La implementación del Programa de Intervención Integral para la Seguridad Ciudadana en Villas Agrícolas se produce luego de que el propio Ministerio de Interior y Policía admitiera brechas en seguridad, uso del espacio público y presencia institucional en la zona. En el acto de lanzamiento, la ministra Faride Raful aseguró que las autoridades hicieron un levantamiento previo para identificar las necesidades de los comunitarios y que hablaron con comerciantes, juntas de vecinos e iglesias antes de poner en marcha la intervención.
La primera etapa del plan, en la que participan 40 instituciones del Estado, contempla la colocación de más de 500 luminarias, el refuerzo del patrullaje policial y la incorporación de nuevos agentes en los destacamentos del sector. No obstante, el anuncio pone sobre la mesa problemas que los residentes ya venían padeciendo: calles ocupadas por motocicletas calibrando, riesgos para niños, mujeres y ancianos, y la exigencia de poder transitar con tranquilidad durante la noche.
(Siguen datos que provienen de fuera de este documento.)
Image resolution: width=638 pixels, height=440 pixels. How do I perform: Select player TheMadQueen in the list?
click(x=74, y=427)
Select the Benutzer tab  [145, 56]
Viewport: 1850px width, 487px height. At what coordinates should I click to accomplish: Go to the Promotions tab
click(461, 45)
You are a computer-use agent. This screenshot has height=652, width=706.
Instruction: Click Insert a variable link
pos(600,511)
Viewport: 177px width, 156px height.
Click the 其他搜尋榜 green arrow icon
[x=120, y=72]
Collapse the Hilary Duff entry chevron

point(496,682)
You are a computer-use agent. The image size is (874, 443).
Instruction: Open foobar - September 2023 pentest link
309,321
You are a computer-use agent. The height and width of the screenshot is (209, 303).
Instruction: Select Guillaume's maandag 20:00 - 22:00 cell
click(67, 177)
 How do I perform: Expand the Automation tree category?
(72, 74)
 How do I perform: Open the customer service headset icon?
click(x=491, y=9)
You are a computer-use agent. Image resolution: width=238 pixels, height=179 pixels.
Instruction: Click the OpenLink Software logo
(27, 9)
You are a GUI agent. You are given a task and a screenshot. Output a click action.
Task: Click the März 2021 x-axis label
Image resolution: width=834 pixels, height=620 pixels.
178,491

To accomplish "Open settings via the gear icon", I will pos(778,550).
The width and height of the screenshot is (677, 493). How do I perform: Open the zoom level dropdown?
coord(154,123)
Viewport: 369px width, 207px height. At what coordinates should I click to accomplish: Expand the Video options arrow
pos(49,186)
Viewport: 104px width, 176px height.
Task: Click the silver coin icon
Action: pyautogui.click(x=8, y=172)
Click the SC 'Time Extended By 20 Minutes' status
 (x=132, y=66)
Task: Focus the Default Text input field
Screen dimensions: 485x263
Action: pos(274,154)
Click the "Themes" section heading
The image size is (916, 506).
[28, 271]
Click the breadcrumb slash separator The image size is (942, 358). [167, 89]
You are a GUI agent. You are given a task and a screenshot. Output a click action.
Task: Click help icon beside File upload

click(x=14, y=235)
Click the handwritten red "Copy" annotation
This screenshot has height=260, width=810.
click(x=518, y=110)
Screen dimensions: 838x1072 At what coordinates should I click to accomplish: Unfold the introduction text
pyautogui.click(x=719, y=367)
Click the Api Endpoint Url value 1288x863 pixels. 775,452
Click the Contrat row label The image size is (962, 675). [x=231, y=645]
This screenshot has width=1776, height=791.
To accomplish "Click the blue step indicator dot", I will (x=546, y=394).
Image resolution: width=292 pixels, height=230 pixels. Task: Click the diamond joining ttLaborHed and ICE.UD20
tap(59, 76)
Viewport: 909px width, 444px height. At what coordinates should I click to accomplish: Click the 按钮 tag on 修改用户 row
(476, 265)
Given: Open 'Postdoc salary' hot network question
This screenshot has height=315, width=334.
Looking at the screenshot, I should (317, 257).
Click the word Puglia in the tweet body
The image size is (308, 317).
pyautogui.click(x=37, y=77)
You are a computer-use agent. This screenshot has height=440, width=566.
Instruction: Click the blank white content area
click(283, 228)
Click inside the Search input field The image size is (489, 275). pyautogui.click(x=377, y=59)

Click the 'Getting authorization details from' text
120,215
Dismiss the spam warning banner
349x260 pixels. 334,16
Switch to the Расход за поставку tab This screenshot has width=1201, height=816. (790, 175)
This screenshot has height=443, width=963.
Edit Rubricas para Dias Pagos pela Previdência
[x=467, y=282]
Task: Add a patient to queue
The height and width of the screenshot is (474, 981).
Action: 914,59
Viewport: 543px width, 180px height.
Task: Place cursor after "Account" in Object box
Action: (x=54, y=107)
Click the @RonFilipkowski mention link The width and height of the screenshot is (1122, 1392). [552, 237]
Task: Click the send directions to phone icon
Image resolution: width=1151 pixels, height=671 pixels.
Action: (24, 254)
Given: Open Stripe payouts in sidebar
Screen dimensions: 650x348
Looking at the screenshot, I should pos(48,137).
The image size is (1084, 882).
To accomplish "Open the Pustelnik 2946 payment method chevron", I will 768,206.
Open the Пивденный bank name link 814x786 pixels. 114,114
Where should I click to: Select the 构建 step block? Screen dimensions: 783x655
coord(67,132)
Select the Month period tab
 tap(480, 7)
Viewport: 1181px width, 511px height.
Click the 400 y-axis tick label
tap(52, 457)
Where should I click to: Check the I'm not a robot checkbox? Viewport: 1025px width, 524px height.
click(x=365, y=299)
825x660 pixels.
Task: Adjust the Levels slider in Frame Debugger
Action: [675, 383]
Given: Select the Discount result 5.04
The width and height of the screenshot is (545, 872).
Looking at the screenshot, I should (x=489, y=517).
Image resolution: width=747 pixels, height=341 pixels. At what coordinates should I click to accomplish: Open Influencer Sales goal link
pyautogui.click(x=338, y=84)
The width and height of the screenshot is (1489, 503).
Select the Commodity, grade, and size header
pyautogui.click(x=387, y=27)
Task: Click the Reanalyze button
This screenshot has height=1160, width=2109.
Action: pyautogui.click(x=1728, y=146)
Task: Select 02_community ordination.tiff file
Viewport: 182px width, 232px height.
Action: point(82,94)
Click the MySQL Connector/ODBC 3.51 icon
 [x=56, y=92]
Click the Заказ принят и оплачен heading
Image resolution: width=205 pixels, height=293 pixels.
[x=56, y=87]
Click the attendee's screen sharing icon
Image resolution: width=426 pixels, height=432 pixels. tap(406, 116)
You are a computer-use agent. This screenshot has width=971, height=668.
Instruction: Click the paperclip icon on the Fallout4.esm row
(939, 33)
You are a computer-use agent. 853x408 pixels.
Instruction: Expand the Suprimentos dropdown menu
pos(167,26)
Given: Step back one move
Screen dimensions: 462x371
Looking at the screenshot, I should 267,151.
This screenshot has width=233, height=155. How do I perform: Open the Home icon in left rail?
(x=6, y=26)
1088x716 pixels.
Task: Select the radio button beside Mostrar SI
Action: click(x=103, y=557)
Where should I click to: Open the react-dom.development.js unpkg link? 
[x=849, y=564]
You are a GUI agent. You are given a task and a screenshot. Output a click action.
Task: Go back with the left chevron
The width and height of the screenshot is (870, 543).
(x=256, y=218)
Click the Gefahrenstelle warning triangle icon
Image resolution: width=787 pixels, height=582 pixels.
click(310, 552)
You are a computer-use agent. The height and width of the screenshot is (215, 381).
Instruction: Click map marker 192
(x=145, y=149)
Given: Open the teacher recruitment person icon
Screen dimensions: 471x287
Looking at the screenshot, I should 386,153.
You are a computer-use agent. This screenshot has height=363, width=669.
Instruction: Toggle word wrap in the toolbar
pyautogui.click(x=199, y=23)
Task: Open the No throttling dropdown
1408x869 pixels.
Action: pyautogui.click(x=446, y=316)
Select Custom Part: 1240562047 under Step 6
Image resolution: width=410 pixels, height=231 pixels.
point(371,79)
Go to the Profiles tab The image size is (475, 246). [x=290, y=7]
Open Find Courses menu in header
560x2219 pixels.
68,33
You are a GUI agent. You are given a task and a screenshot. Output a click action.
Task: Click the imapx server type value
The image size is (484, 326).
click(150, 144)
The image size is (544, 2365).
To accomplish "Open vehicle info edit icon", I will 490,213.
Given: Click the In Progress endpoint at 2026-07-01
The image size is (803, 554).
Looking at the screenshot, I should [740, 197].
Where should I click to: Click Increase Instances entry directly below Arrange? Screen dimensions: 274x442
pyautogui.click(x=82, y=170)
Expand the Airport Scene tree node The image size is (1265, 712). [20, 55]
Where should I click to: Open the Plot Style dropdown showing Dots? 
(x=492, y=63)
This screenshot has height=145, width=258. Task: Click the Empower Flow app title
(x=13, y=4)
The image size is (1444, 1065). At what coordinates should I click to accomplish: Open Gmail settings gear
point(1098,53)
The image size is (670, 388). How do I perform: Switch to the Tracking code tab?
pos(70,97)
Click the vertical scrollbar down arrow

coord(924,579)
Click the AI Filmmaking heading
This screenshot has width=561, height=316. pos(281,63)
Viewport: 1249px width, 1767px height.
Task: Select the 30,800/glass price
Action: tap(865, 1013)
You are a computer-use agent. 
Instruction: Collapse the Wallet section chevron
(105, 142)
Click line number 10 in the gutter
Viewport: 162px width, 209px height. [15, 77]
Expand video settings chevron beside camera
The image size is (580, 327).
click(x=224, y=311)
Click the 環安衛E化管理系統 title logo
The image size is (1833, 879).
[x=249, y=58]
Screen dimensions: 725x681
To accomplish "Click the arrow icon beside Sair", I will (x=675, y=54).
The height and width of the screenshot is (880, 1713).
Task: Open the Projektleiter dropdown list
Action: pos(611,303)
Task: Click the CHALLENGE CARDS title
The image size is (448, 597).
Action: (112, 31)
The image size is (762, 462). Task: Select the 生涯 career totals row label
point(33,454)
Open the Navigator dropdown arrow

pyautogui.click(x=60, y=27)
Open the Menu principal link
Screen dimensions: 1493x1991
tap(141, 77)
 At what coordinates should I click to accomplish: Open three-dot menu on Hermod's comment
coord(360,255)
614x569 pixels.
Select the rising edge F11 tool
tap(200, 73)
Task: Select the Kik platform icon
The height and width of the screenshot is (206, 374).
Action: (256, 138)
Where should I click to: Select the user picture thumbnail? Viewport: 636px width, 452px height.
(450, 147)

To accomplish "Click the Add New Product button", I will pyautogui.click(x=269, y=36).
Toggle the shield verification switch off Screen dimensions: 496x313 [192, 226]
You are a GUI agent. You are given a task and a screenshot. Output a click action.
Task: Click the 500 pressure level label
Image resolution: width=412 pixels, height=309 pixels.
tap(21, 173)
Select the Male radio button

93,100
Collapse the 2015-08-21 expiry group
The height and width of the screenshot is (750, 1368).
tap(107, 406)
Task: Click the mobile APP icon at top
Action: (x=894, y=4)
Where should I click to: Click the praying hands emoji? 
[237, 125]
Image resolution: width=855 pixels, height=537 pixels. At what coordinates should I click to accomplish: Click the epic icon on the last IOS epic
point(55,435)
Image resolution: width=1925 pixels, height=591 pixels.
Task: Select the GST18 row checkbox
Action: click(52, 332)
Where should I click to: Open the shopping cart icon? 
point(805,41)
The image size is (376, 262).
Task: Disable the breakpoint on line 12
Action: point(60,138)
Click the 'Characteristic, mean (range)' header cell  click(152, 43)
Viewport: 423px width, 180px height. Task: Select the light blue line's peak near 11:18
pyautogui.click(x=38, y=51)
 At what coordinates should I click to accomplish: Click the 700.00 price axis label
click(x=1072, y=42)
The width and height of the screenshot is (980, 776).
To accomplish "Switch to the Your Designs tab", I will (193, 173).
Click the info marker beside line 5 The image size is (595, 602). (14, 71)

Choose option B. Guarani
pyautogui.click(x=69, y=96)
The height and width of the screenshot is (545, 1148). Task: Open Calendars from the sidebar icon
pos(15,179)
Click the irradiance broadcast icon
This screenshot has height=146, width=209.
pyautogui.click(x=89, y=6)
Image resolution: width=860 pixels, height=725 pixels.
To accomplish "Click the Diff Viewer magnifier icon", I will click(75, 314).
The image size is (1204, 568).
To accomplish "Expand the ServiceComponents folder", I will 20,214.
Raful también exhortó a la comunidad a denunciar los hechos que afecten la seguridad ciudadana, al señalar que en muchos casos las autoridades desconocen situaciones por la falta de reportes. Con la promesa de comités de seguridad ciudadana, presencia permanente del ministerio y monitoreo de resultados, el plan queda ahora bajo escrutinio sobre su capacidad real para traducir el discurso oficial en mejoras sostenibles para el sector.